Neil Sedaka
Neil Sedaka, Sephardic Jew, composer, and rock and roll singer. Those who have followed the career of Neil Sedaka are overwhelmed by a great sense of awe. This 60 year old youthful, international superstar is a complete musician, because there has always been a duality between his classical roots and that of the rock n’ roll singer song-writer. Born in Brooklyn, New York on March 13th 1939, Neil Sedaka began his interest in music at the age of four, by listening to the radio programme, The Make – Believe Ballroom. At the age of 8, Neil began playing the piano for five hours a day.
Sedaka was a promising pianist as a youngster, and was once selected by Arthur Rubinstein to play on New York City’s classical radio station; he also studied at New York’s prestigious Juilliard school. At the same time, he set down rock’n’roll and doo-wop roots by singing in an early version of the Tokens. After he had his first songwriting success with Connie Francis’ “Stupid Cupid” in 1958, he got a deal with RCA in the late ’50s as a solo artist. Sedaka’s own hits were well-crafted, but were probably the most innocuous, saccharine smashes to come out of the early Brill Building crowd. His rather thin, high vocals were boosted by multi-tracking, which was still a novel technique at the time.
The big hits stopped rolling in for Sedaka a good year or so before the Beatles became popular in America. He concentrated more on the songwriting end of the business for the next decade, continuing to write with Greenfield and scoring occasional successes. He made an unexpectedly successful comeback in England in the early ’70s, where three of his albums were co-produced by Graham Gouldman of 10cc.
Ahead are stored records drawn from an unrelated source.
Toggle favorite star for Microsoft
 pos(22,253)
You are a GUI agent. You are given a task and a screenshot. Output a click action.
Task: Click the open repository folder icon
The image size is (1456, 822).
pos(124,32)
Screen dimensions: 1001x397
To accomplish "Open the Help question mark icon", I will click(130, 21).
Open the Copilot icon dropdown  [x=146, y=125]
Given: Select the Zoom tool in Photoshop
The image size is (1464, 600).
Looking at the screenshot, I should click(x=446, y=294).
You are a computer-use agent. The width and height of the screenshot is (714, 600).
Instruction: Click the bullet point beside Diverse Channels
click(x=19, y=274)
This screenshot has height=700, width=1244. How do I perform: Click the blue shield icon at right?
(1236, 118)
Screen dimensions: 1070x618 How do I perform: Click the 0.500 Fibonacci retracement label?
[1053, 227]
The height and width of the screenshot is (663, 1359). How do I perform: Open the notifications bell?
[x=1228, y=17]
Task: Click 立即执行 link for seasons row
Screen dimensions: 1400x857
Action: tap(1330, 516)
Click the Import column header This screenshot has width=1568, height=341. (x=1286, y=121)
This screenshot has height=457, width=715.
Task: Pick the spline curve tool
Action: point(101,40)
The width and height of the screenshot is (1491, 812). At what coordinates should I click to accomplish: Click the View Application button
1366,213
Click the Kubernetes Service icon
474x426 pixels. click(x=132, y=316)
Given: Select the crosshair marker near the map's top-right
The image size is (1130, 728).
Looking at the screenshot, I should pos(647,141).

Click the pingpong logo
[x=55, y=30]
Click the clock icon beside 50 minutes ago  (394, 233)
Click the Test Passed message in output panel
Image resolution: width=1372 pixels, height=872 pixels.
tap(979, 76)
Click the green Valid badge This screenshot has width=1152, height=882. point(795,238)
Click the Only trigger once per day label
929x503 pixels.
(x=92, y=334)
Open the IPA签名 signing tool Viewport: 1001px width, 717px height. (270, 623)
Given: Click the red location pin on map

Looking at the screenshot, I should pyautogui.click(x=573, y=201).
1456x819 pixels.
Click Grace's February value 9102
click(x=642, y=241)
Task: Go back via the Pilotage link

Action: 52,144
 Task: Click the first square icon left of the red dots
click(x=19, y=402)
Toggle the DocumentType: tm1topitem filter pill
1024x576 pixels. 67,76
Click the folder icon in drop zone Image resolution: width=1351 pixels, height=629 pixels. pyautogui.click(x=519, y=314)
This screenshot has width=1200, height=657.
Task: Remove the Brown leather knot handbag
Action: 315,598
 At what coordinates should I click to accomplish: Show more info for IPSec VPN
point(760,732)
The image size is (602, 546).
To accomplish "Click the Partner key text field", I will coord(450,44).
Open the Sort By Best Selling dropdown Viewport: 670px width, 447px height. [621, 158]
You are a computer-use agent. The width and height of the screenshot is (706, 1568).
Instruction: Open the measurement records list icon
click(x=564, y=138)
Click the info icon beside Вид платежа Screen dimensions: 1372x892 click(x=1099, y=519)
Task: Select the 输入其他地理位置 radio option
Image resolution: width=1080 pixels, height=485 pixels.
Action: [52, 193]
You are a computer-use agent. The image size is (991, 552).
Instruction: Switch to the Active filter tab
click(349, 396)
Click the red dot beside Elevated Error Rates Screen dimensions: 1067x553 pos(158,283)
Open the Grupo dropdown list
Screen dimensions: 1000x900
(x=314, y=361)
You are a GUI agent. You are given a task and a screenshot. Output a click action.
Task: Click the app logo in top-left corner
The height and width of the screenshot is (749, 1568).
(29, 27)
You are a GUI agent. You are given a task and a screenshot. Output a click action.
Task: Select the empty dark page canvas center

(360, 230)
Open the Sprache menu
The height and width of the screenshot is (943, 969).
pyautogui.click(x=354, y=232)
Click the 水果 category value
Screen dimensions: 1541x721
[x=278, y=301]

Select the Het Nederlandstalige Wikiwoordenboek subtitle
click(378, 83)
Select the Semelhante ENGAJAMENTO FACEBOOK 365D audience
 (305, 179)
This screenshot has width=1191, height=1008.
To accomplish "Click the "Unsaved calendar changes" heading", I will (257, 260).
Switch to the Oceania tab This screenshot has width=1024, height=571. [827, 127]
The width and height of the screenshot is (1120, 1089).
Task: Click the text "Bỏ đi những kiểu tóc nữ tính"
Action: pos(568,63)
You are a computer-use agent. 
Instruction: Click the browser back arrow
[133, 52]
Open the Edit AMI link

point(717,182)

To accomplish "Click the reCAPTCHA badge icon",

By the mid-’70s he was recording for Elton John’s Rocket label, and got a #1 hit with the ballad “Laughter in the Rain” in 1974. That and “Love Will Keep Us Together,” which he and Greenfield wrote for the Captain and Tennille, did much to get MOR pop off the ground, and consequently make many wish that Sedaka had never re-emerged.
Sedaka got another #1 hit, “Bad Blood,” in 1975, with Elton John helping out on background vocals. A slow remake of “Breaking Up Is Hard to Do” made the Top Ten the following year, and although he would never enter the Top Forty after 1980, he was assured of a successful career as a perennial on the MOR circuit.